Table S5. Comparison of Expression Validated Gene (EVG) predictions with RefSeq sequences (March, 2004). The first column represents the predicted gene categories as described in the main text. The second column gives the counts of PTI genes mapping to the current RefSeq set by category that were detected as expression verified genes (EVG). The third column gives the counts of those PTI genes mapping to the current RefSeq set that were not detected as EVGs. The fourth and fifth columns are simply the percentages associated with the second and third column, respectively.

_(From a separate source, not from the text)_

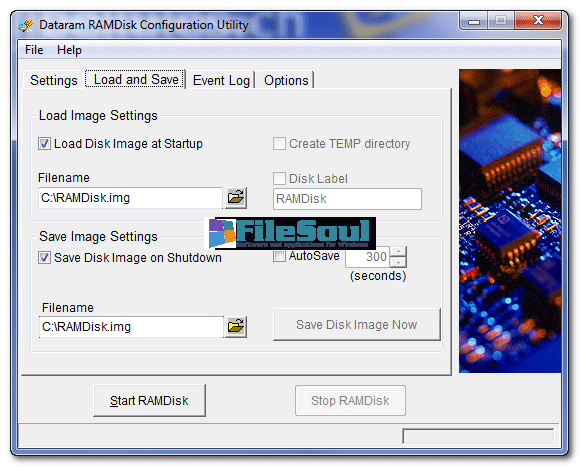Screen dimensions: 580x467
Task: Browse for the load image filename
Action: point(236,197)
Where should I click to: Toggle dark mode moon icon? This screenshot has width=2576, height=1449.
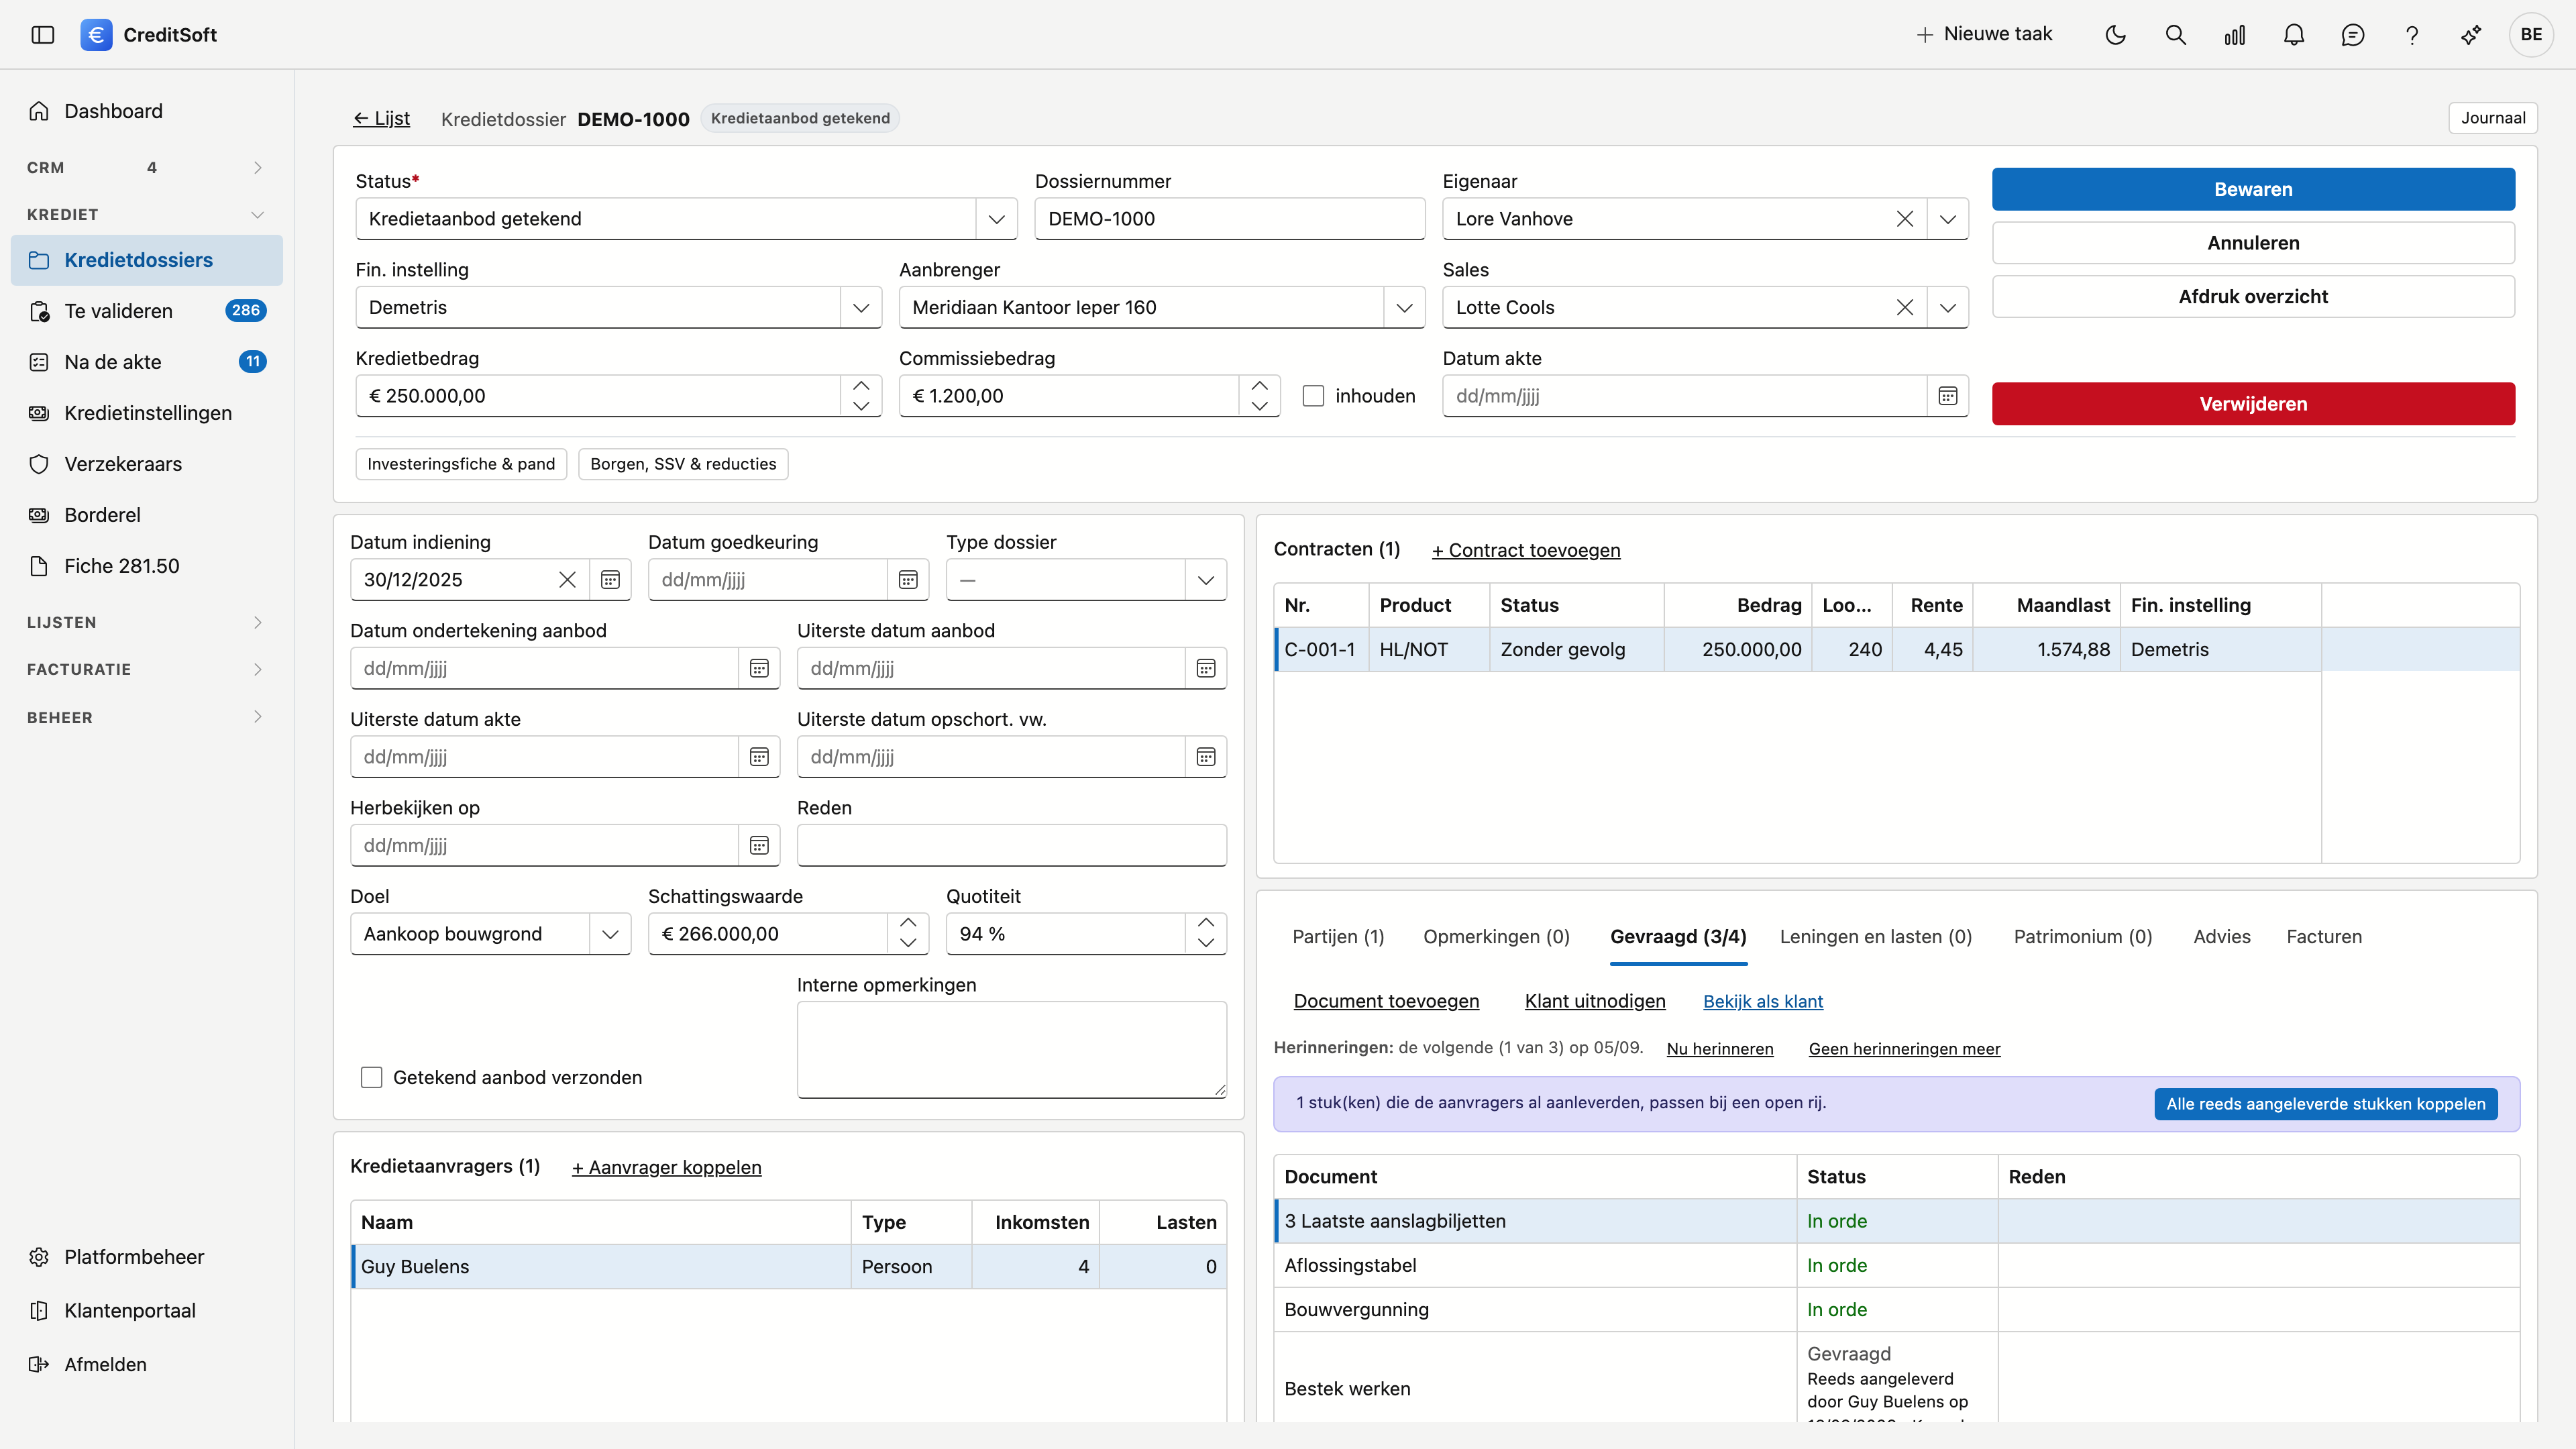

Support Category / EVG / Non-EVG / EVG Percentage / Non-EVG Percentage
Known (originally contained RefSeq gene) / 9672 / 1480 / 86.7 / 13.3
cDNA, Protein, and Gene Model Supported / 2862 / 520 / 84.6 / 15.4
Protein and EST Supported / 82 / 10 / 89.1 / 10.9
cDNA Supported / 703 / 102 / 87.3 / 12.7
Protein Supported / 39 / 4 / 90.7 / 9.3
cDNA and Gene Model Supported / 319 / 102 / 75.8 / 24.2
Protein and Gene Model Supported / 113 / 77 / 59.5 / 40.5
Gene Model Supported by 2 Predictions / 48 / 53 / 47.5 / 52.5
Gene Model Supported by 1 Prediction / 46 / 20 / 69.7 / 30.3
Total / 13884 / 2368 / 85.4 / 14.6
Total Excluding Known Category / 4212 / 888 / 82.6 / 17.4

[Author: OK to include the following here?] To further validate the expression verified genes identified in the analysis presented in the main text, all probes from the PTI were mapped to the most recent set of RefSeq genes. For a probe to be assigned to a RefSeq sequence, 56 out of 60 bases had to match the positive strand of the RefSeq sequence with no gaps. Probes with hits to multiple RefSeqs from different Locus Link records were discarded. All locus projections containing probes mapping to the current RefSeq set were then summarized based on the EVG detection status and original locus projection category presented in the main text. The results of this summary are given in Supplemental Table S5. Slightly more than 85% of the locus projections that mapped to the latest RefSeq gene set were detected as expression verified genes. This percentage is higher than expected based on the false negative predictions from the main manuscript, which suggests the estimates provided were somewhat conservative. However, because transcripts that are more highly expressed over a broader range of tissues are over represented in RefSeq and, therefore, are the easiest to detect using the microarray-based approach described in the main text, the conservative estimate provided in the main text is still warranted. We also note that there is an increased percent of EVGs in the known category (based on RefSeq alignments to the genome) for those locus projections matching current RefSeqs (87%), compared with the percentage of all locus projections referenced in the paper (75%). This is likely due to the removal of incorrect provisional RefSeq sequences during the review process and again highlights the value of microarray validation pending full characterization of the human transcriptome. The percentage of EVGs drops as the reliance on gene model predictions for the locus projection increases. This is likely due to cases where the structure of the gene model was incorrect. Since one of the major criteria for determining an EVG is co-regulation of probes across conditions, probes designed against incorrect portions of a partially correct gene model will reduce the power to detect that gene.